Passed by Congress and signed into law on January 2, the James Zadroga 9/11 Health and Compensation Act provides compensation and health care to those injured during the 2001 attack on the World Trade Center. It also covers those who are suffering an illness as a result of exposure to the toxic dust and debris.
The Act is named for a former NYPD detective James Zadroga, who died of respiratory disease as a result of his work at the World Trade Center Site. Mr. Zadroga was represented by the New York City injury law firm of Barasch McGarry Salzman & Penson.
In the days, months, and years following the World Trade Center tragedy, a massive clean-up and rebuilding effort was launched in Lower Manhattan. Thousands of individuals spent months at Ground Zero and in the surrounding buildings looking for remains and clearing debris, while breathing in the harmful dust and smoke which contained the toxic and chemical remnants of the World Trade Center Towers. Others, who lived or worked in the area, were similarly exposed.

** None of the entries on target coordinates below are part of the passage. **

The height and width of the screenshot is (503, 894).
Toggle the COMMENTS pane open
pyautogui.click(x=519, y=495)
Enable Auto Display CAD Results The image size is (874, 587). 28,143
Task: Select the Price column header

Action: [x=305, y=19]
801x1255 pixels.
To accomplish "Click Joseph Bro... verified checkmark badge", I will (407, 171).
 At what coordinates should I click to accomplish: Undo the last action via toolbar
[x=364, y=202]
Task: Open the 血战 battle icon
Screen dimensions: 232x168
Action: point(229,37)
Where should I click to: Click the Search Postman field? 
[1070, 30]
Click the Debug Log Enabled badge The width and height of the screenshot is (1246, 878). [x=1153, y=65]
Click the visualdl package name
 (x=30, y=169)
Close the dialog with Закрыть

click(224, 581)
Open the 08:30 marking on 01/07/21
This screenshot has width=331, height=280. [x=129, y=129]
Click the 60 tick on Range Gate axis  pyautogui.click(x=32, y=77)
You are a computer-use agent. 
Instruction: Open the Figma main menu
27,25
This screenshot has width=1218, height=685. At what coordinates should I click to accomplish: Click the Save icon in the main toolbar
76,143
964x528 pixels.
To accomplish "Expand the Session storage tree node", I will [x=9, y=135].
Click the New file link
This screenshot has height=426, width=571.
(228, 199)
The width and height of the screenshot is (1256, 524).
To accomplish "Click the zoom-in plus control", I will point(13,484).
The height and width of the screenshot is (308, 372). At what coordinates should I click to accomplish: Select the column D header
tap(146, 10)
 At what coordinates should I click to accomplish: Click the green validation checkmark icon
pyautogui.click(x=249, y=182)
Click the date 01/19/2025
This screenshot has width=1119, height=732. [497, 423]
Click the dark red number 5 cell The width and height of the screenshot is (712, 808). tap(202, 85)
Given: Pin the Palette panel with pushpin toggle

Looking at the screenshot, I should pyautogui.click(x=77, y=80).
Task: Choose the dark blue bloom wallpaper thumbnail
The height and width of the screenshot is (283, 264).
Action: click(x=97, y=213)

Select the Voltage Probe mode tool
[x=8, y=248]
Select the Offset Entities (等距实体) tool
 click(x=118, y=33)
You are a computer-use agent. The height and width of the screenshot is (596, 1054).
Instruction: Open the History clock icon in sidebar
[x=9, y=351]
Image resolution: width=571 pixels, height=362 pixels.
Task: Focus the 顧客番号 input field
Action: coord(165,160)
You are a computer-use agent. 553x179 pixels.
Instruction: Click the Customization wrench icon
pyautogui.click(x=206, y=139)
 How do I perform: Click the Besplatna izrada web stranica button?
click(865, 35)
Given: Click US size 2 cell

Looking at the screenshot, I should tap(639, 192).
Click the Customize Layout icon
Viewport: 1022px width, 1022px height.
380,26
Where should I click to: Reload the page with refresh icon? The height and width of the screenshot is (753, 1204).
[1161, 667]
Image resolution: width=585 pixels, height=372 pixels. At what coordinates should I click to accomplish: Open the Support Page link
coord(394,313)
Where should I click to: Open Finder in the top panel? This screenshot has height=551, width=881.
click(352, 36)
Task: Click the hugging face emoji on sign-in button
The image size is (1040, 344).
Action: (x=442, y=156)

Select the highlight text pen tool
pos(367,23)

These dedicated construction workers, police officers, firefighters, and asbestos cleaners, as well as the office workers and individuals who lived or went to school in Lower Manhattan, breathed the toxic air and have developed serious, chronic ailments. These injuries may include: asthma, COPD, interstitial lung disease, asbestosis, cancer, chronic sinusitis, chronic rhinitis, GERD, sleep apnea, depression and birth defects.
Recognizing the need to provide health care and compensation to these heroes and victims, the Zadroga 9/11 Health and Compensation Act was proposed in the United States Congress, and signed into law by President Obama on January 2, 2011. The law also provides benefits and recovery for most individuals living or working in Lower Manhattan who also became ill.
The Zadroga Act will provide $4.2 billion more in financing for the Victim’s Compensation Fund. This Fund will compensate individuals for their injuries. Although the Fund was to be an alternative to filing a traditional law suit, as the legislation is currently written, individuals who have started a lawsuit in federal court or have recently settled the lawsuit, are eligible to participate in the fund.